The court emphasised that identifying flaws in a clause in a criminal behaviour order or Sexual Harm Prevention Order is normally straightforward, but the more difficult task is settling upon a formulation that complies with the Boness criteria while addressing the proper concerns of the court. The fact that it may be considered necessary to impose a clause policing this aspect of the appellant’s conduct does not justify imposing an obligation that cannot be sufficiently clearly understood and monitored.

The court considered there was force in counsel’s observation that problematic behaviour on Mr Maguire’s part tended to feature once relationships became reasonably well established. The court noted that the fact a clause does not address every circumstance that can be envisaged does not mean it lacks sufficient utility to warrant being made.

The court settled upon a formulation to which Mr Masson raised no objection, acknowledging frankly it would not have been the subject of an appeal had Judge Kelson imposed it. The revised order required Mr Maguire to inform the local police of any address at which he resides within 14 days of moving there, and to inform the local police of the name and address of any female (excluding family members) with whom he resides for a period of 14 days or more, whether consecutive or otherwise. The court considered this formulation had sufficient clarity and “policeability” to be appropriate.

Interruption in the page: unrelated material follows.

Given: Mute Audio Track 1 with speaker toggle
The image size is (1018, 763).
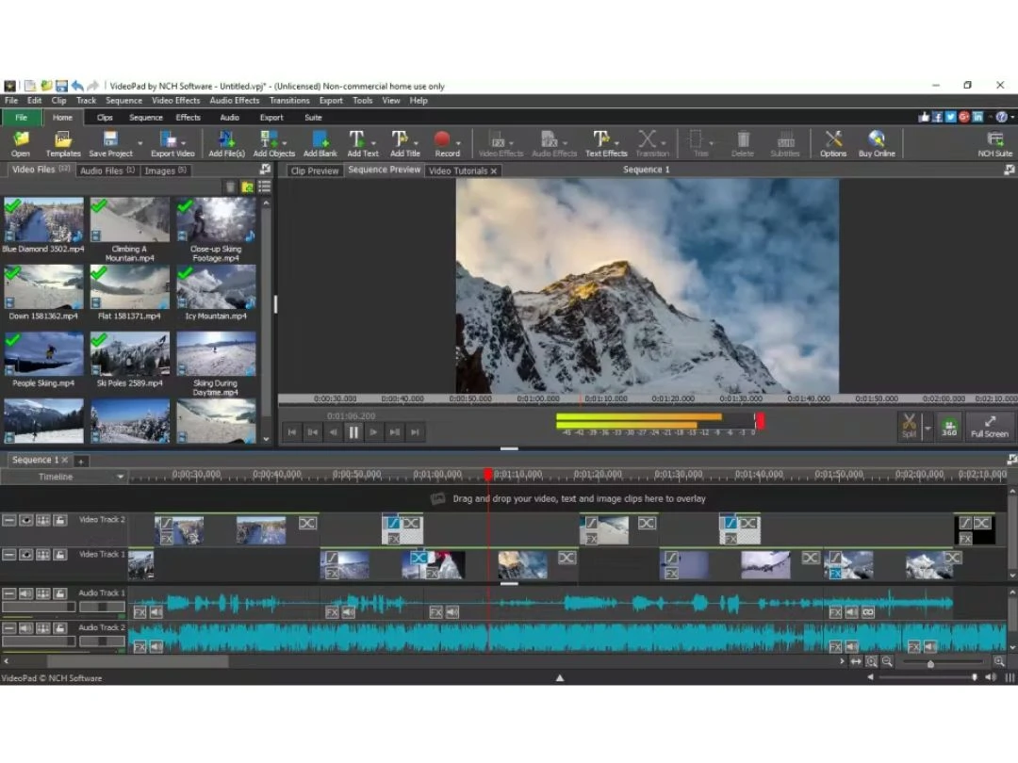Looking at the screenshot, I should (x=26, y=593).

The court rejected the appeal against the 15-year duration. Mr Maguire had displayed very concerning behaviour towards women for many years and it was reasonable for the judge to consider that the risk he represents would persist for a long time. If a stage is reached where the order is no longer necessary, there is capacity to bring an application to vary or discharge it.

In short, the appeal was allowed in part: the criminal behaviour order was quashed and replaced with one in revised terms addressing residence and cohabitation with females, but the 15-year duration was maintained.

The appellant pleaded guilty to two offences of assault occasioning accrual bodily harm and one of controlling or coercive behaviour and was sentenced to a total of 4 years imprisonment. He appealed against the imposition of a criminal behaviour order requiring him to notify his local police station of the name of any new partner within 14 days of commencing an intimate relationship. He conceded that a clause requiring him to inform the police where he was living was necessary and proportionate in the context of the history of domestic abuse.

Held: the terms of the clause were not sufficiently clear, what is meant by ‘relationship’, when is one formed such as to trigger an obligation?  A new formulation was settled, and the appellant must “inform the local police of the name and address of any female (excluding family members) with whom he resides for a period of 14 days or more (consecutive or otherwise)”. The length of the order, 15 years, was reasonable given the risk he posed having displayed very concerning behaviour towards women.